WHAT YOU HAVE TO DO> What you return should be the lines from the one with "Expand Wi-Fi networks list arrow" through the one with "The height and width of the screenshot is (696, 1162)." in the data below, reproduced exactly with both ends, and no pictures at all.

SOURCE DATA>

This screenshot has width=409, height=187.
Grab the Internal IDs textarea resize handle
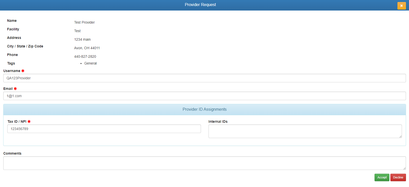pos(400,136)
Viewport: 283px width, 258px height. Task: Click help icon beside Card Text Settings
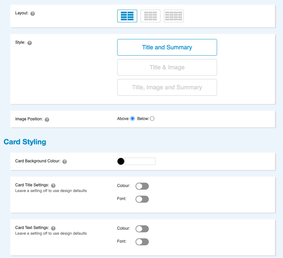pyautogui.click(x=53, y=228)
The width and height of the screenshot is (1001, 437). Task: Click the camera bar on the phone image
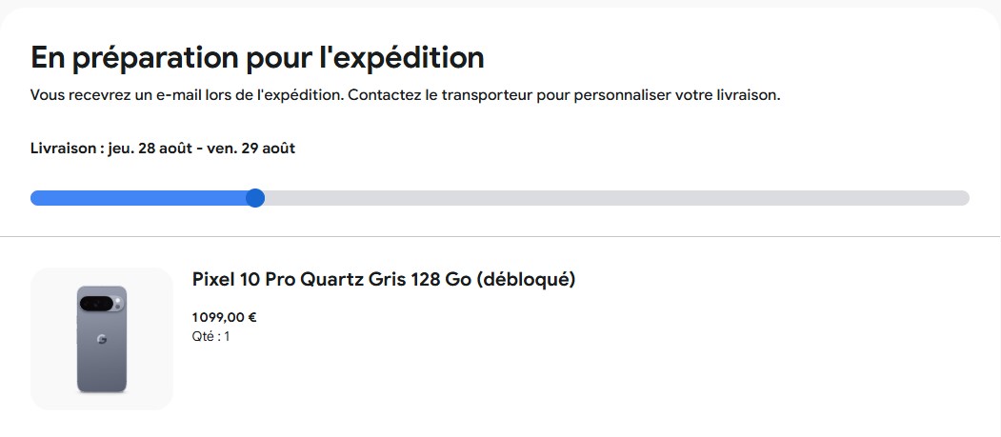coord(102,304)
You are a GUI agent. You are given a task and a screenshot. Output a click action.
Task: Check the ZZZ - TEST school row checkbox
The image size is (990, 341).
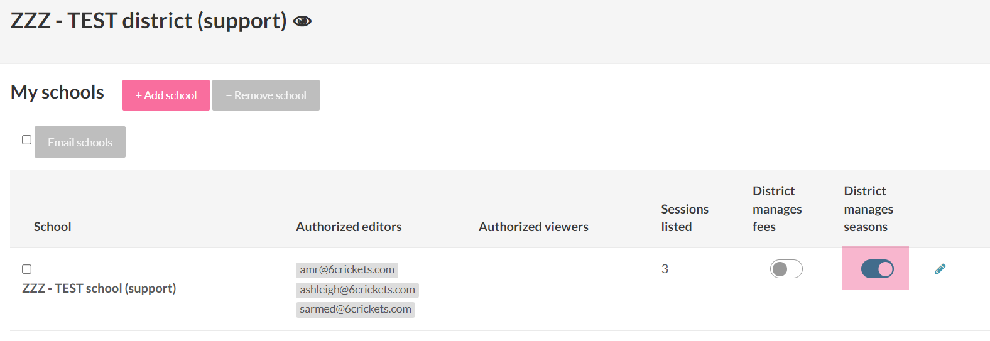26,269
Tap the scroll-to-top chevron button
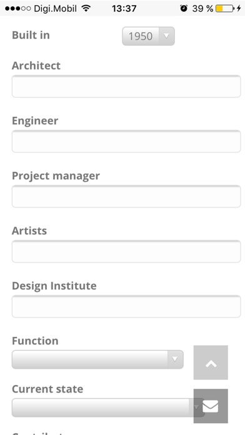The height and width of the screenshot is (435, 245). (211, 363)

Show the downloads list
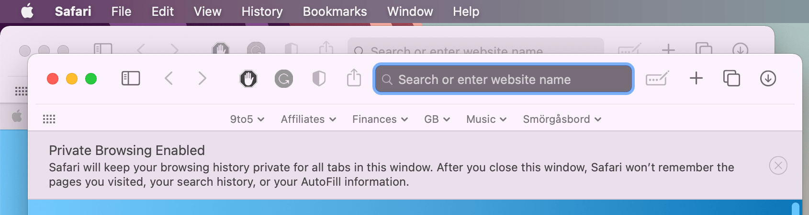point(768,78)
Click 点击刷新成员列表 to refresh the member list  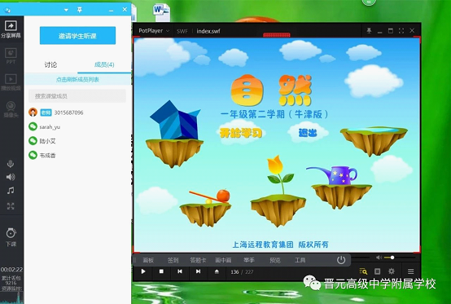point(77,79)
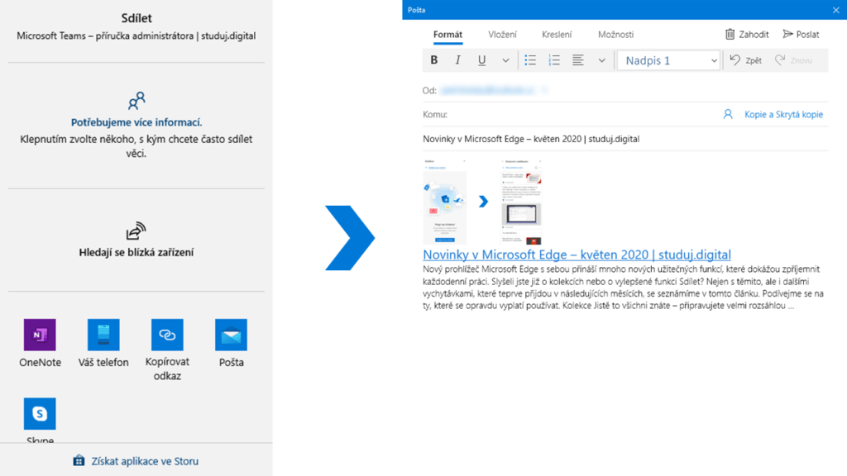Switch to the Vložení tab
Image resolution: width=847 pixels, height=476 pixels.
pyautogui.click(x=502, y=35)
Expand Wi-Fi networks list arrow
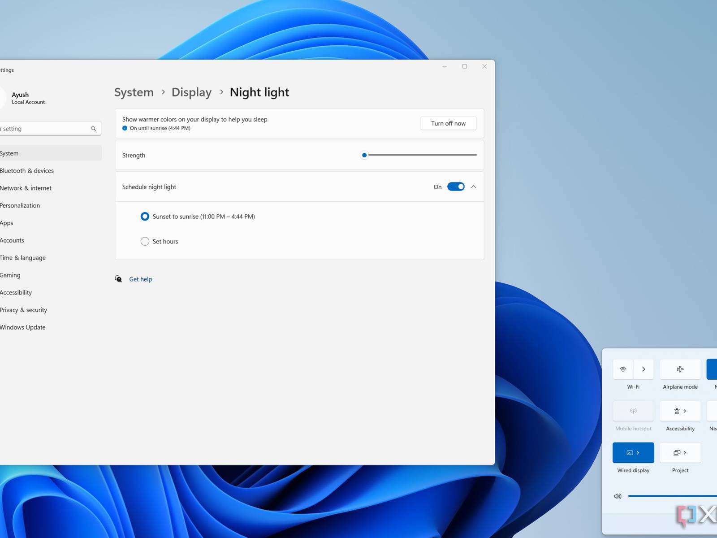The height and width of the screenshot is (538, 717). pyautogui.click(x=644, y=369)

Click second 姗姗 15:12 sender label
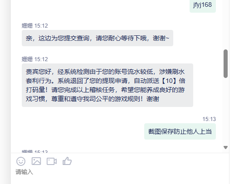tap(35, 59)
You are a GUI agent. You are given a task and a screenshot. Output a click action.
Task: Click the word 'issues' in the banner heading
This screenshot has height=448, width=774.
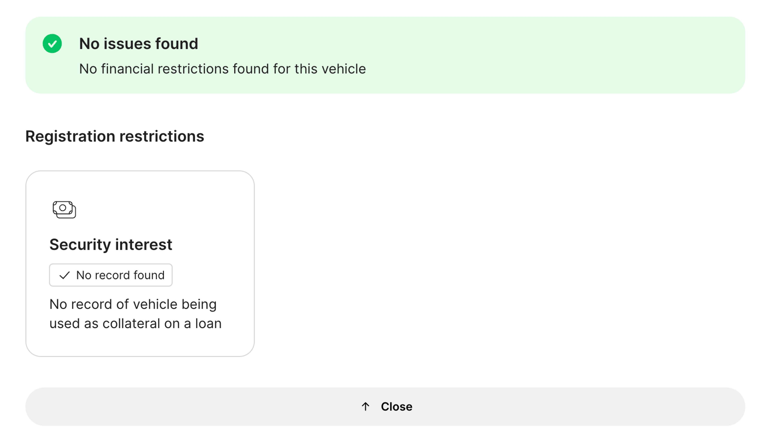click(x=127, y=44)
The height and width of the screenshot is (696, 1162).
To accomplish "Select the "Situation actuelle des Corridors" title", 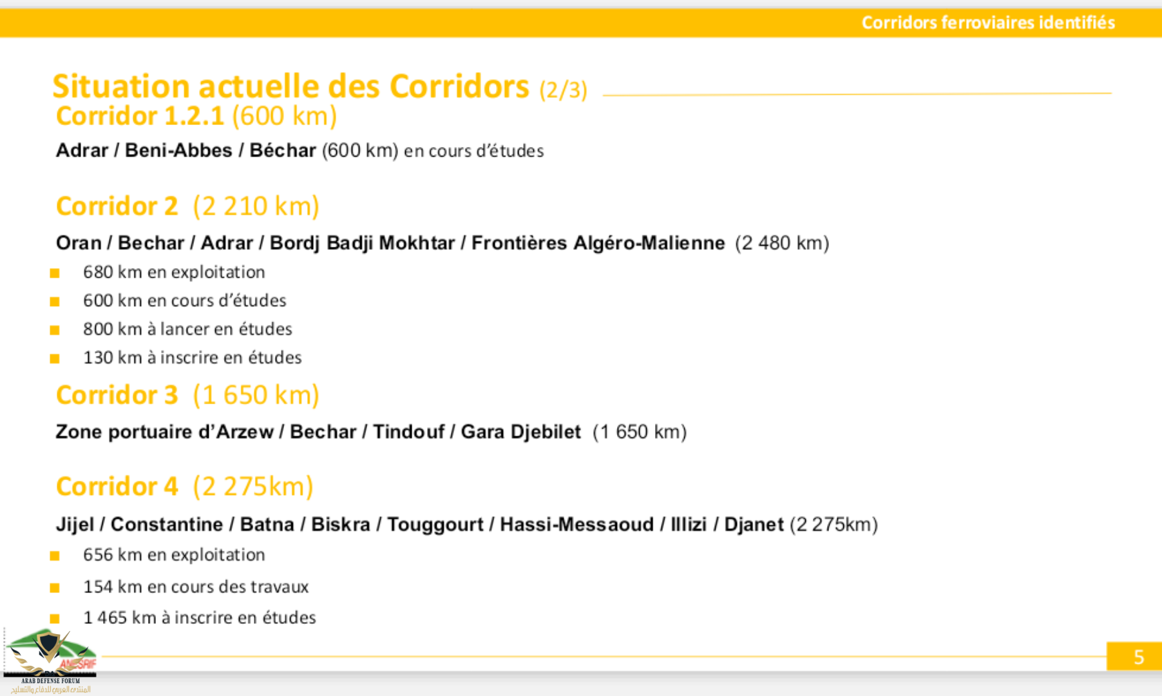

EXPECTED ANSWER>
Expand Wi-Fi networks list arrow
The height and width of the screenshot is (538, 717). pyautogui.click(x=644, y=369)

Click second 姗姗 15:12 sender label
tap(35, 59)
You are a GUI agent. You are given a task and a screenshot. Output a click action.
Task: Click the word 'issues' in the banner heading
This screenshot has height=448, width=774.
click(x=127, y=44)
The height and width of the screenshot is (696, 1162).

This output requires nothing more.